By Solita Collas-Monsod
Philippine Daily Inquirer
First Posted 20:58:00 04/09/2010
HERE IS A CANDIDATE RUNNING FOR THE highest office in the land, whose entire campaign is based on two themes: the first is that he rose, literally from the gutter, to conquer poverty, and that having done so, he can do the same for his fellow Filipinos. Been there, done that. The second is that his motives for running for the presidency are of the purest—he wants to repay the country for the blessings he has received. In any case, it is definitely not a desire to enrich himself—because if he wanted to make more money, all he needed to do was to just go back to his business, where he has made oodles of it.
TV viewers and radio listeners have heard these messages over and over again, and not unnaturally, the question arose: Is this for real? I say not unnaturally, because his credibility and his integrity had just come into question over road projects—C-5 Extension and Daang Hari among them—that just happened to pass through several of his subdivisions. I had done research on the C-5 Extension controversy, and the results are for anyone interested to see or read, thanks to the Internet, so that it should suffice to say that Sen. Manny Villar didn’t come out too well on that issue. It follows that one would be interested in verifying the basis of the Villar campaign theme as well.
The result of that research came out in this column a couple of weeks ago: documentary evidence—in the form of a death certificate, and a transfer certificate of title, and the senator’s Statement of Assets, Liabilities and Net Worth.

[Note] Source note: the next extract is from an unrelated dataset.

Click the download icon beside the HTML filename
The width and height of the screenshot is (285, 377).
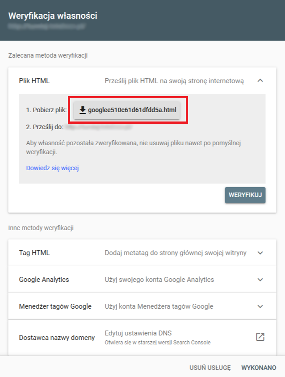pyautogui.click(x=82, y=110)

The first two documents strongly suggest that, indeed, the Villar family was certainly neither dirt poor nor even poor at all: at the time of his younger brother’s death, his family’s address (information provided by his father) turned out to be a one-and-a-half story house on a 560-sq m lot in the better side of Tondo, or rather Navotas. (My colleague in television, Arnold Clavio, was born and raised in Tondo, and he recalls visiting his “rich” relatives who lived in the same village where the Villars had their home.) It also turns out that little Danny Villar had actually died of leukemia—and even the richest family on earth would not have been able to prevent that death, because at the time (1962) there was no treatment for this illness (there still is none now, although medical advances have been made that would prolong the life of the victim).

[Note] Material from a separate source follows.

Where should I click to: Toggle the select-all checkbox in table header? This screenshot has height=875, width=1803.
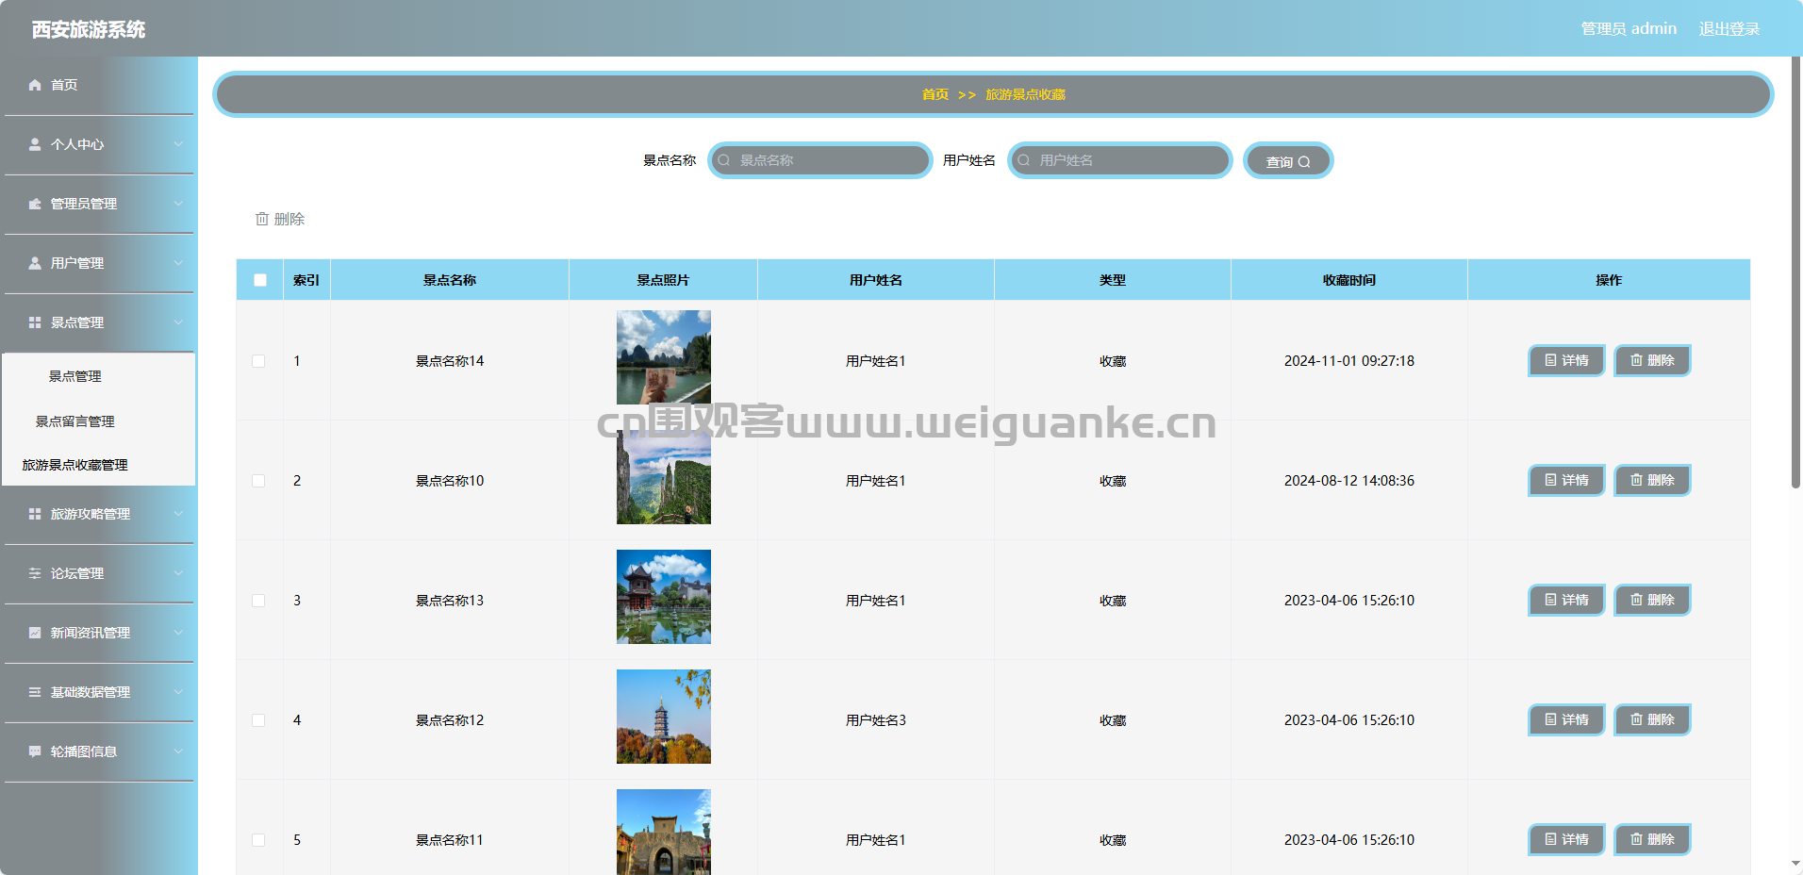tap(260, 280)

The third set of documents shows that Senator Villar’s net worth had increased to more than 13 times its original value from the time he became a congressman in 1992 to 2008, when he was a senator (and became Senate president). Which would strongly suggest that the rise in his fortunes was closely connected to his government service.
The bottom line has to be obvious: Villar’s campaign ads have no basis in truth and in fact.
So now come the reproaches:
One is that the extensive investigation of the details of this episode was in utter disregard of compassion and decency. This reproach was leveled at the Aquino camp, of which I am not a member, but since I did investigate—as any journalist should—then I must also be in utter disregard of compassion and decency. Excuse my dust. But if there was any disregard of compassion and decency, this had to be shown by the person/s who exploited the death of a child in order to gain sympathy and, let’s face it, win votes, not by the ones who did the investigation. Don’t kill the messenger, please. Did the TV ad not include the picture of two young boys, the death of one of whom was attributed to utter poverty?
Another reproach is that the 86/87-year-old (both figures are used) mother of Senator Villar, fondly called “Aling Curing,” must be suffering over the way her family is being portrayed by the camp of the arch-rival of her son. Aling Curing, it is further detailed, used to run a little sari-sari store in Singalong until two years ago, when she had to quit because of her glaucoma. And that she must have suffered immensely from the death of that young boy, so why now rake up all the “sordid details”?
Now if there is anyone in the Villar family that we all have to take our hats off to, it has to be Aling Curing. She is the real heroine in the Villar family. There is no record of what her contribution was to the family coffers, but I can only imagine that it was at least as large as her husband’s government salary, because she was an entrepreneur—a crab and shrimp dealer who would buy the stuff wholesale and then sell them to the market vendors as well as to hotels and restaurants. And all this, while she was bearing and raising nine children, seeing to it that they got the best education she and her husband could afford. It must have been her entrepreneurship that influenced her son Manny to become an entrepreneur as well, and operating a sari-sari store into her mid-80s is testament to her true grit.
Yes, Aling Curing must be suffering over the way her family is being portrayed—but by her own son himself. How would you feel if after successfully putting your children through school and putting a comfortable roof over their heads, one of them portrays you as being an economic failure, and impliedly irresponsible, because you brought nine children into poverty, with one of them having to swim in a sea of garbage and another dying because you and your husband couldn’t afford the medical care? Talk of biting the hand that fed him.
She must be very forgiving. I salute her.
She must be very forgiving. I salute her.